I was born 52 years ago today. Since then, I’ve lived an uneventful life compared with most of my peers. Yet, still, I have laughed and cried, loved and hated, acquiesced and rebelled, lusted and despised, found and lost, dreamed and despaired, played and worked, given and taken, helped and harmed, succeeded and failed, lived and died, and now I’m beginning a new life in a new place with a wonderful wife I don’t begin to deserve but will cherish as a gift of divine grace for as long as we have left together in this uncertain world, and then…who knows?
When I was twenty, I didn’t believe I’d live to see thirty. When I was thirty, I was convinced I wouldn’t see forty. When I was forty, I knew for sure that I would never make it to fifty. Now here I am at 52 and counting and grateful for every awful and delightful and indifferent moment with which I’ve been blessed, and looking forward, with a mixture of happy anticipation and anxious concern, to every nanosecond that remains, but paradoxically trying harder to root myself in the here-and-now that my head tells me I can never leave even when my heart is lost in present memories of the past or present anticipations of the future.
Alan Watts used to say that most people mistakenly believe that the present comes out of the past like a plant from its seed when, in fact, the past comes out of the present like the wake left behind a ship.
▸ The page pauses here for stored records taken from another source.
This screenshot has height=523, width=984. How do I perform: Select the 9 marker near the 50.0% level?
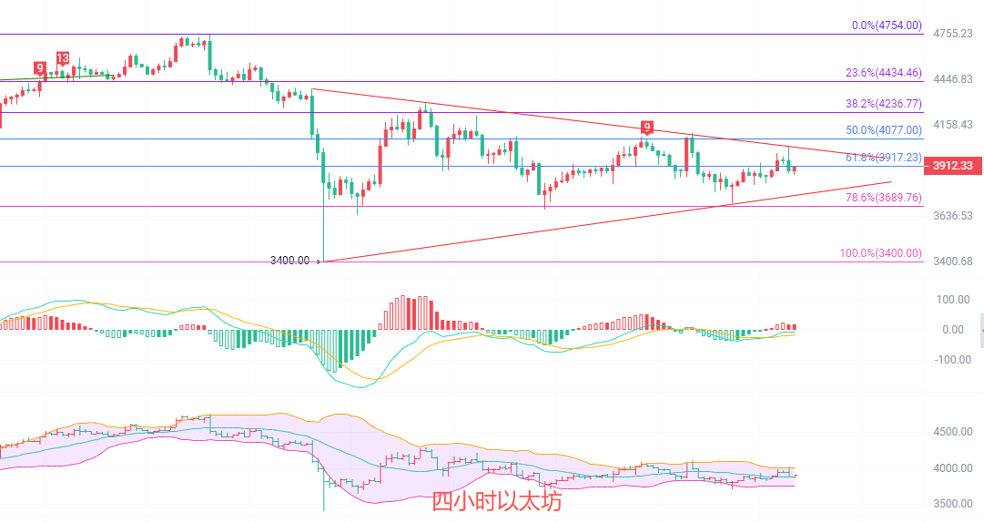coord(646,127)
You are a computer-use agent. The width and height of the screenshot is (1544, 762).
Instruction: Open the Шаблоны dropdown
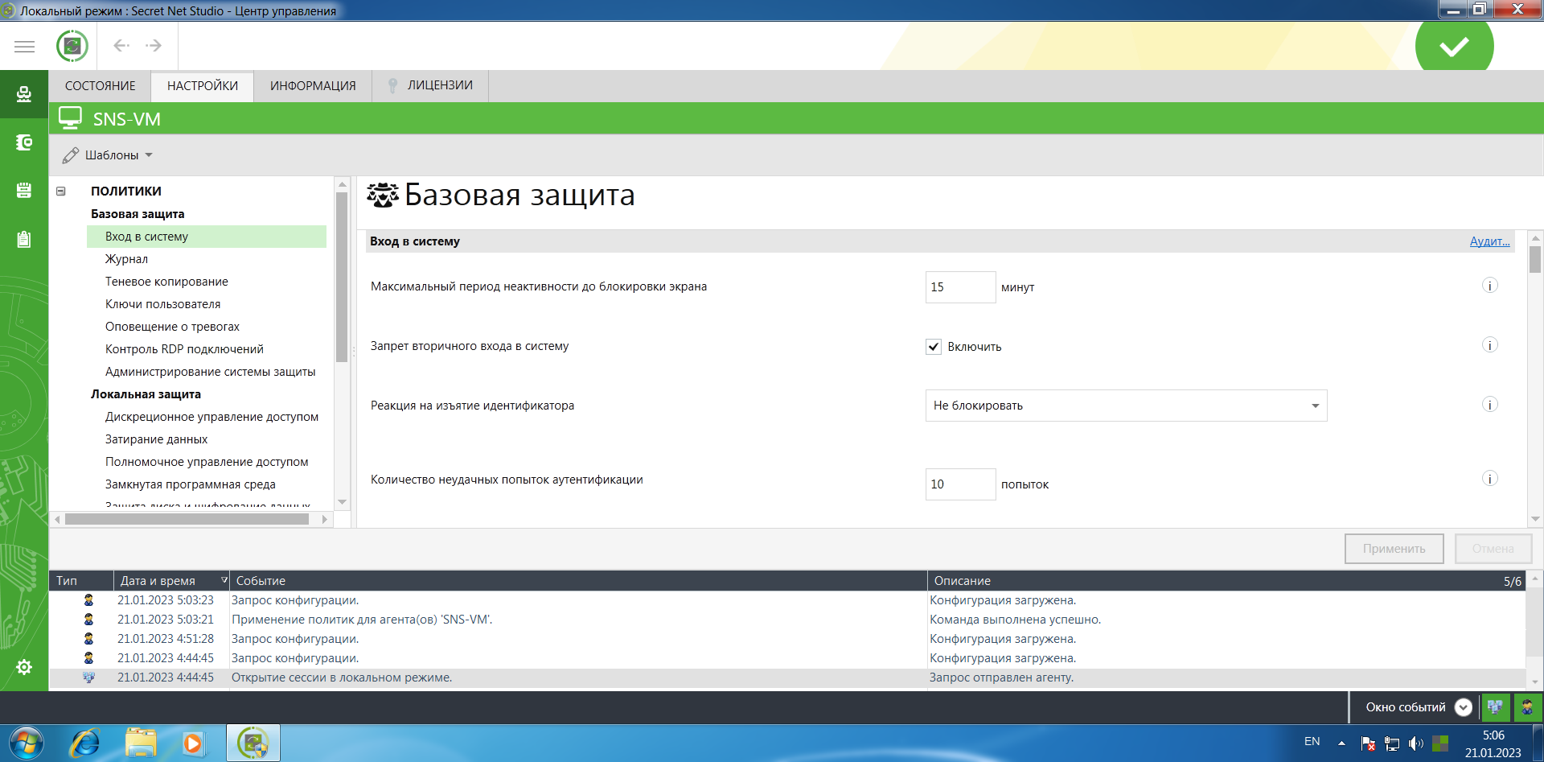tap(109, 155)
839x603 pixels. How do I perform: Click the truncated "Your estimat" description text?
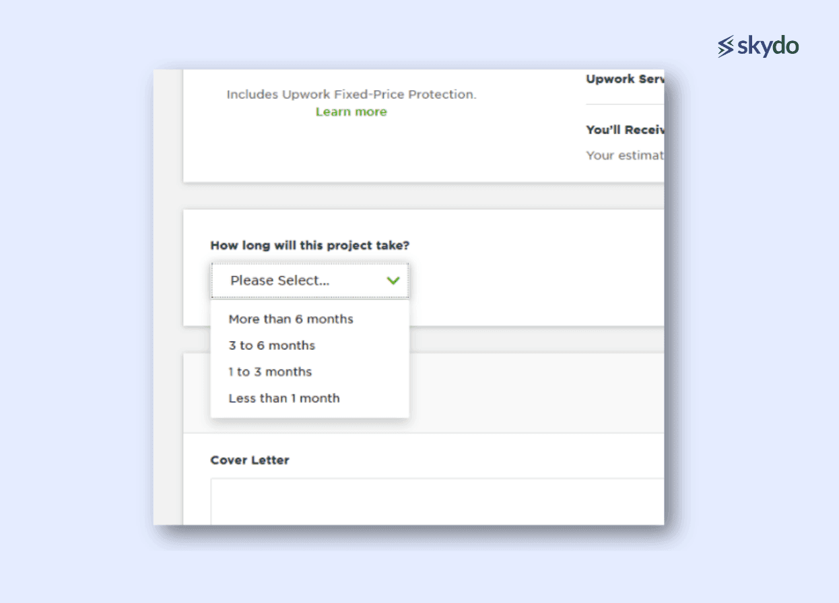coord(624,155)
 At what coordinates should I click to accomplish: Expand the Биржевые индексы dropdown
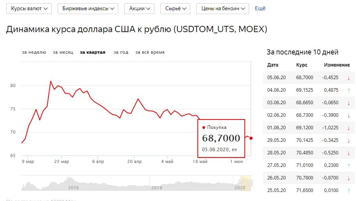(88, 9)
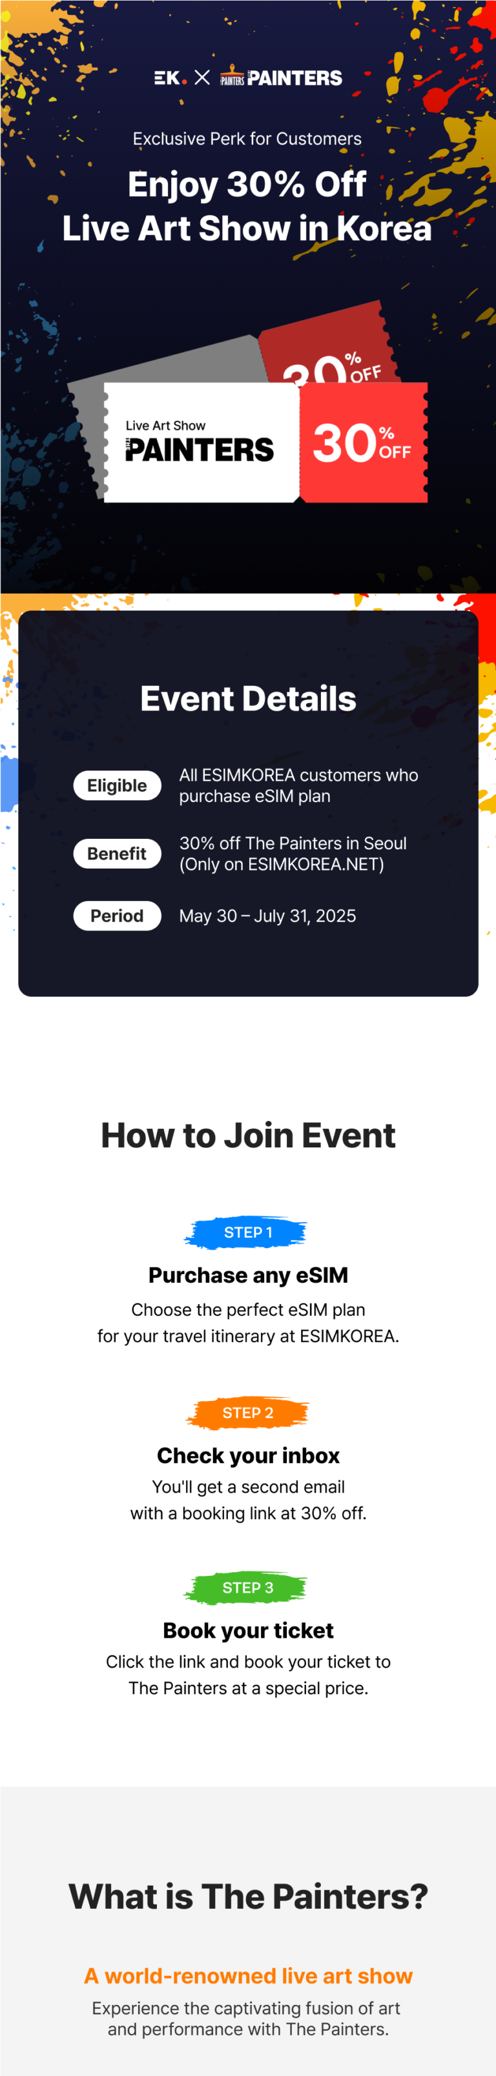Click the Enjoy 30% Off headline
Viewport: 496px width, 2076px height.
248,185
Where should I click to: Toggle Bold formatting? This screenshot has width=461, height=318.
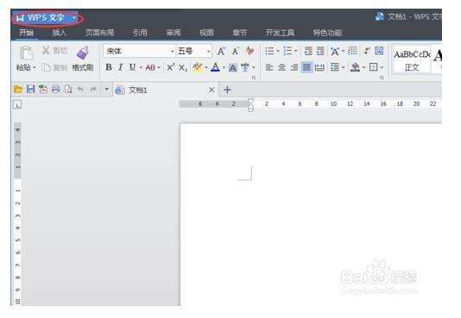pyautogui.click(x=109, y=67)
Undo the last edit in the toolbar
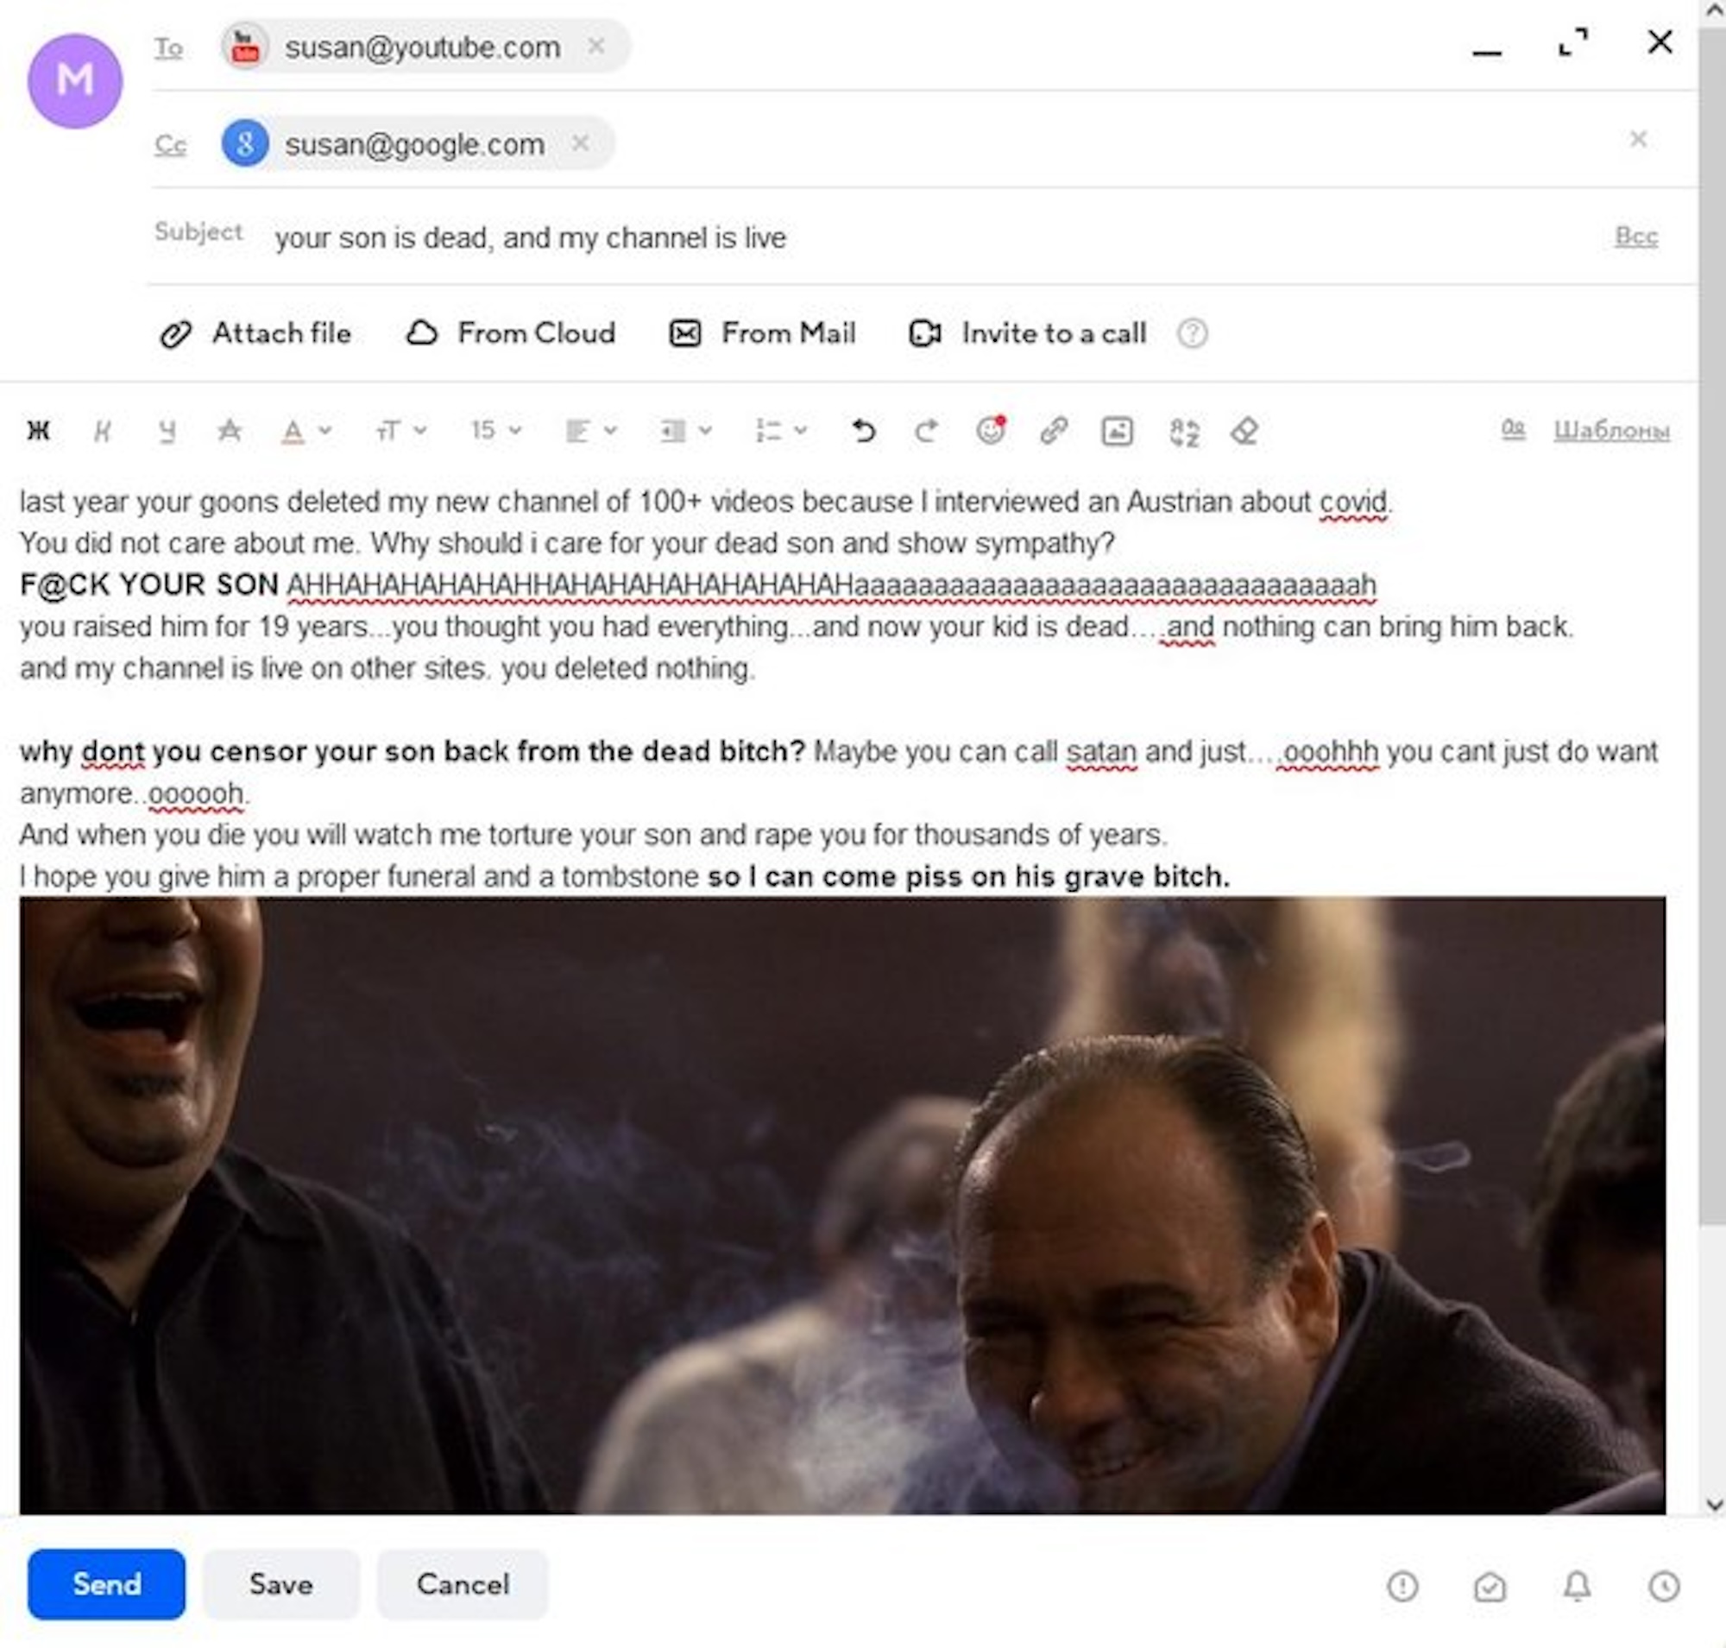The width and height of the screenshot is (1726, 1648). [x=863, y=430]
I believe that there is truth in both perspectives. Everything happens in the present, but what happens in the present-that-is-now is shaped by the memories and other effects of the present-that-was. When we see where we’ve been and what happened while we were there, we may be seeing and acting on it in the present, but we are seeing and acting on the present-that-was through a brain and mind conditioned by the present-that-was in a world affected in countless ways by the present-that-was.